**PROBLEM STATEMENT**
Return, from the listing below, each line where the word "will" appears.
** DATA SHOWN follows **
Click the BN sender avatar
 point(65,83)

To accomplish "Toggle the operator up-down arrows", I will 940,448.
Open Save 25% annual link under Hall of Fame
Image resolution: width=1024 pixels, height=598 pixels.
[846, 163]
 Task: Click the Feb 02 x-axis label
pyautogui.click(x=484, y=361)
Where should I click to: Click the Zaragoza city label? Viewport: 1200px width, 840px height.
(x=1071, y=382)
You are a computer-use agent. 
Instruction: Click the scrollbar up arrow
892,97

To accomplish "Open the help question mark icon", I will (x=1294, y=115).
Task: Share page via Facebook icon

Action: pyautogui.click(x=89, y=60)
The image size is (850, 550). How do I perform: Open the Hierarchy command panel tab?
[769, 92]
** End of DATA SHOWN **
**WRITTEN REPLY**
To accomplish "Toggle the operator up-down arrows", I will 940,448.
To accomplish "Open the help question mark icon", I will (x=1294, y=115).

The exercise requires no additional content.